(begin)

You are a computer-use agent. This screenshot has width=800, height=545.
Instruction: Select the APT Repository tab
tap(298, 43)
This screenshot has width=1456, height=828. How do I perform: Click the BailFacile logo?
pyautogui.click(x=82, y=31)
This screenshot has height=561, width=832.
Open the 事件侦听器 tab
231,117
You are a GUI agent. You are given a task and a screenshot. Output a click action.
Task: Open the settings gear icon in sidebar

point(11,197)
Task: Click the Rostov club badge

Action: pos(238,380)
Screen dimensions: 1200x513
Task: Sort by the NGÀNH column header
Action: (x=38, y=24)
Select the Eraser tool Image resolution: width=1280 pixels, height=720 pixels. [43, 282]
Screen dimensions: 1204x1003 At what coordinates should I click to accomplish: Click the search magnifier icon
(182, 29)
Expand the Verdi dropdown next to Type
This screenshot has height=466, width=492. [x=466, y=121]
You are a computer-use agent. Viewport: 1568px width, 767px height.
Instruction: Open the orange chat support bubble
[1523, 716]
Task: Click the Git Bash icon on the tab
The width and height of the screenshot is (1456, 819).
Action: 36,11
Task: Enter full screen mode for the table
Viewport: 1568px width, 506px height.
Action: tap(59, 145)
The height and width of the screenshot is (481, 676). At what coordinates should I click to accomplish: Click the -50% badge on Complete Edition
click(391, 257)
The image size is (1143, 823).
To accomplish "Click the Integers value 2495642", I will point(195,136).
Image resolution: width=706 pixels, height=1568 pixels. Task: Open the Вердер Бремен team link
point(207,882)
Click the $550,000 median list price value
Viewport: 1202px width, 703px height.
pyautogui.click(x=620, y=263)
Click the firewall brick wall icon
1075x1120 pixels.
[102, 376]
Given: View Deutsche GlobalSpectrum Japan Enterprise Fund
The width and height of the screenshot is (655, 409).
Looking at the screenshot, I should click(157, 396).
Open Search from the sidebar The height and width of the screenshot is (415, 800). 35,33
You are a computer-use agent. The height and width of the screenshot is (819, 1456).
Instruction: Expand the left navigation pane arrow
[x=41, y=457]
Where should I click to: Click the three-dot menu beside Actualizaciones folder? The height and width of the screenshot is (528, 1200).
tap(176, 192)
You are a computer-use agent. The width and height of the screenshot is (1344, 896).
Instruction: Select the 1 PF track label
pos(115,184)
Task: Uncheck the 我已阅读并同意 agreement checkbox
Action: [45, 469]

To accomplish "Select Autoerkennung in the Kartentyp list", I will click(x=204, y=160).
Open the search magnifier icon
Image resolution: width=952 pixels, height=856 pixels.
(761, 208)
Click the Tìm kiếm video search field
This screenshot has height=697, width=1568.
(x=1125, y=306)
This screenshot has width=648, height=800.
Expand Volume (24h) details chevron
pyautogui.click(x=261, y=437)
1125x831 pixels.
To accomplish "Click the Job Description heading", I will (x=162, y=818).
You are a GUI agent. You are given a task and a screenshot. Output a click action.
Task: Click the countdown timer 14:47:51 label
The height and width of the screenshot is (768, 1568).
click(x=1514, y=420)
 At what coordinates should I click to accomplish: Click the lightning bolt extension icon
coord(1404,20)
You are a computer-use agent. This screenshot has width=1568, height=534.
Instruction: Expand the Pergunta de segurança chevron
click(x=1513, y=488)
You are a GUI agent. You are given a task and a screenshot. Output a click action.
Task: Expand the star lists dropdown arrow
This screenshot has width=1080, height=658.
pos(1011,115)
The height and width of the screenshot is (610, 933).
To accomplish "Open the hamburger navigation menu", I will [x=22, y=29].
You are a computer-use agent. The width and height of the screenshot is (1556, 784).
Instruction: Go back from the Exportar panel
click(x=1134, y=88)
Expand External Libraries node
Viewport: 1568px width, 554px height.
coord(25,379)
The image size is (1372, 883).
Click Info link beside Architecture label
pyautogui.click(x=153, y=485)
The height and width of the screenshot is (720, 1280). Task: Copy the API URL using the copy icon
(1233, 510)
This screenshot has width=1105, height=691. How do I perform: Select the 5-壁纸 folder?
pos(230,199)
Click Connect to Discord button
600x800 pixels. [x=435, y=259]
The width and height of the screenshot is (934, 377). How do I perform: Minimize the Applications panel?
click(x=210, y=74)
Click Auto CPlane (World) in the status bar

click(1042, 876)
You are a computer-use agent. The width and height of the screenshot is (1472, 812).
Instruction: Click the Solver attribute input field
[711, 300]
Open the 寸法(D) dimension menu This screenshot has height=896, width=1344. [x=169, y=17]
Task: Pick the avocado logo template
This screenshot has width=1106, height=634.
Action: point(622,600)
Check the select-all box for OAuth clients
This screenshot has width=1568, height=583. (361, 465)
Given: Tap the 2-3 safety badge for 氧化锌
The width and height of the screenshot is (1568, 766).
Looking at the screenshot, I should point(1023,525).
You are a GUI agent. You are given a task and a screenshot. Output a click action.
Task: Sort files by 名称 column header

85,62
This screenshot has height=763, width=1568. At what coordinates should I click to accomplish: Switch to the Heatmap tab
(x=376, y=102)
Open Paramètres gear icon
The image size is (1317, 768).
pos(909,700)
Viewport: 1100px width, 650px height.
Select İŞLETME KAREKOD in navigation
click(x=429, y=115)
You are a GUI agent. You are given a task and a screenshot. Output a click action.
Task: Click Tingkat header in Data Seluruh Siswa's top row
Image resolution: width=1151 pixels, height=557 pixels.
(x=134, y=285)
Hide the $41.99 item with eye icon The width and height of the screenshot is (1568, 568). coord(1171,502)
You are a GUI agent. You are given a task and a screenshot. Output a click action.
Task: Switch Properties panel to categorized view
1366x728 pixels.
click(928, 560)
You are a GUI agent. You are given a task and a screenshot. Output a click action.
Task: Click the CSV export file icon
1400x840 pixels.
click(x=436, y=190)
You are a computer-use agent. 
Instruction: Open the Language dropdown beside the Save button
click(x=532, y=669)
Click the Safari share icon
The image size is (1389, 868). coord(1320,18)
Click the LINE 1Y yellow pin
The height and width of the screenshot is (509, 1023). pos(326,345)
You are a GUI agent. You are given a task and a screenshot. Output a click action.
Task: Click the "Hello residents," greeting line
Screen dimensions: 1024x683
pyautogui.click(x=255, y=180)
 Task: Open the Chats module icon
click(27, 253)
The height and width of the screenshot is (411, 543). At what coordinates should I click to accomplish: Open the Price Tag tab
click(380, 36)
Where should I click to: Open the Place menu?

(end)

> THE REQUEST
Rewrite the material above with each "computer-use agent" changed to "desktop automation agent", keeping everything else unchanged.

> RESPONSE TO THE EXERCISE
You are a desktop automation agent. This screenshot has width=800, height=545.
Instruction: Select the APT Repository tab
tap(298, 43)
This screenshot has width=1456, height=828. How do I perform: Click the BailFacile logo?
pyautogui.click(x=82, y=31)
This screenshot has height=561, width=832.
Open the 事件侦听器 tab
231,117
You are a GUI agent. You are given a task and a screenshot. Output a click action.
Task: Open the settings gear icon in sidebar

point(11,197)
Task: Click the Rostov club badge

Action: pos(238,380)
Screen dimensions: 1200x513
Task: Sort by the NGÀNH column header
Action: (x=38, y=24)
Select the Eraser tool Image resolution: width=1280 pixels, height=720 pixels. [43, 282]
Screen dimensions: 1204x1003 At what coordinates should I click to accomplish: Click the search magnifier icon
(182, 29)
Expand the Verdi dropdown next to Type
This screenshot has height=466, width=492. [x=466, y=121]
You are a desktop automation agent. Viewport: 1568px width, 767px height.
Instruction: Open the orange chat support bubble
[1523, 716]
Task: Click the Git Bash icon on the tab
The width and height of the screenshot is (1456, 819).
Action: 36,11
Task: Enter full screen mode for the table
Viewport: 1568px width, 506px height.
Action: tap(59, 145)
The height and width of the screenshot is (481, 676). At what coordinates should I click to accomplish: Click the -50% badge on Complete Edition
click(391, 257)
The image size is (1143, 823).
To accomplish "Click the Integers value 2495642", I will point(195,136).
Image resolution: width=706 pixels, height=1568 pixels. Task: Open the Вердер Бремен team link
point(207,882)
Click the $550,000 median list price value
Viewport: 1202px width, 703px height.
pyautogui.click(x=620, y=263)
Click the firewall brick wall icon
1075x1120 pixels.
[102, 376]
Given: View Deutsche GlobalSpectrum Japan Enterprise Fund
The width and height of the screenshot is (655, 409).
Looking at the screenshot, I should click(157, 396).
Open Search from the sidebar The height and width of the screenshot is (415, 800). 35,33
You are a desktop automation agent. The height and width of the screenshot is (819, 1456).
Instruction: Expand the left navigation pane arrow
[x=41, y=457]
Where should I click to: Click the three-dot menu beside Actualizaciones folder? The height and width of the screenshot is (528, 1200).
tap(176, 192)
You are a desktop automation agent. The width and height of the screenshot is (1344, 896).
Instruction: Select the 1 PF track label
pos(115,184)
Task: Uncheck the 我已阅读并同意 agreement checkbox
Action: [45, 469]

To accomplish "Select Autoerkennung in the Kartentyp list", I will click(x=204, y=160).
Open the search magnifier icon
Image resolution: width=952 pixels, height=856 pixels.
(761, 208)
Click the Tìm kiếm video search field
This screenshot has height=697, width=1568.
(x=1125, y=306)
This screenshot has width=648, height=800.
Expand Volume (24h) details chevron
pyautogui.click(x=261, y=437)
1125x831 pixels.
To accomplish "Click the Job Description heading", I will (x=162, y=818).
You are a GUI agent. You are given a task and a screenshot. Output a click action.
Task: Click the countdown timer 14:47:51 label
The height and width of the screenshot is (768, 1568).
click(x=1514, y=420)
 At what coordinates should I click to accomplish: Click the lightning bolt extension icon
coord(1404,20)
You are a desktop automation agent. This screenshot has width=1568, height=534.
Instruction: Expand the Pergunta de segurança chevron
click(x=1513, y=488)
You are a GUI agent. You are given a task and a screenshot. Output a click action.
Task: Expand the star lists dropdown arrow
This screenshot has width=1080, height=658.
pos(1011,115)
The height and width of the screenshot is (610, 933).
To accomplish "Open the hamburger navigation menu", I will [x=22, y=29].
You are a desktop automation agent. The width and height of the screenshot is (1556, 784).
Instruction: Go back from the Exportar panel
click(x=1134, y=88)
Expand External Libraries node
Viewport: 1568px width, 554px height.
coord(25,379)
The image size is (1372, 883).
Click Info link beside Architecture label
pyautogui.click(x=153, y=485)
The height and width of the screenshot is (720, 1280). Task: Copy the API URL using the copy icon
(1233, 510)
This screenshot has width=1105, height=691. How do I perform: Select the 5-壁纸 folder?
pos(230,199)
Click Connect to Discord button
600x800 pixels. [x=435, y=259]
The width and height of the screenshot is (934, 377). How do I perform: Minimize the Applications panel?
click(x=210, y=74)
Click Auto CPlane (World) in the status bar

click(1042, 876)
You are a desktop automation agent. The width and height of the screenshot is (1472, 812).
Instruction: Click the Solver attribute input field
[711, 300]
Open the 寸法(D) dimension menu This screenshot has height=896, width=1344. [x=169, y=17]
Task: Pick the avocado logo template
This screenshot has width=1106, height=634.
Action: point(622,600)
Check the select-all box for OAuth clients
This screenshot has width=1568, height=583. (361, 465)
Given: Tap the 2-3 safety badge for 氧化锌
The width and height of the screenshot is (1568, 766).
Looking at the screenshot, I should point(1023,525).
You are a GUI agent. You are given a task and a screenshot. Output a click action.
Task: Sort files by 名称 column header

85,62
This screenshot has height=763, width=1568. At what coordinates should I click to accomplish: Switch to the Heatmap tab
(x=376, y=102)
Open Paramètres gear icon
The image size is (1317, 768).
pos(909,700)
Viewport: 1100px width, 650px height.
Select İŞLETME KAREKOD in navigation
click(x=429, y=115)
You are a GUI agent. You are given a task and a screenshot. Output a click action.
Task: Click Tingkat header in Data Seluruh Siswa's top row
Image resolution: width=1151 pixels, height=557 pixels.
(x=134, y=285)
Hide the $41.99 item with eye icon The width and height of the screenshot is (1568, 568). coord(1171,502)
You are a GUI agent. You are given a task and a screenshot. Output a click action.
Task: Switch Properties panel to categorized view
1366x728 pixels.
click(928, 560)
You are a GUI agent. You are given a task and a screenshot. Output a click action.
Task: Click the CSV export file icon
1400x840 pixels.
click(x=436, y=190)
You are a desktop automation agent. 
Instruction: Open the Language dropdown beside the Save button
click(x=532, y=669)
Click the Safari share icon
The image size is (1389, 868). coord(1320,18)
Click the LINE 1Y yellow pin
The height and width of the screenshot is (509, 1023). pos(326,345)
You are a GUI agent. You are given a task and a screenshot. Output a click action.
Task: Click the "Hello residents," greeting line
Screen dimensions: 1024x683
pyautogui.click(x=255, y=180)
 Task: Open the Chats module icon
click(27, 253)
The height and width of the screenshot is (411, 543). At what coordinates should I click to accomplish: Open the Price Tag tab
click(380, 36)
Where should I click to: Open the Place menu?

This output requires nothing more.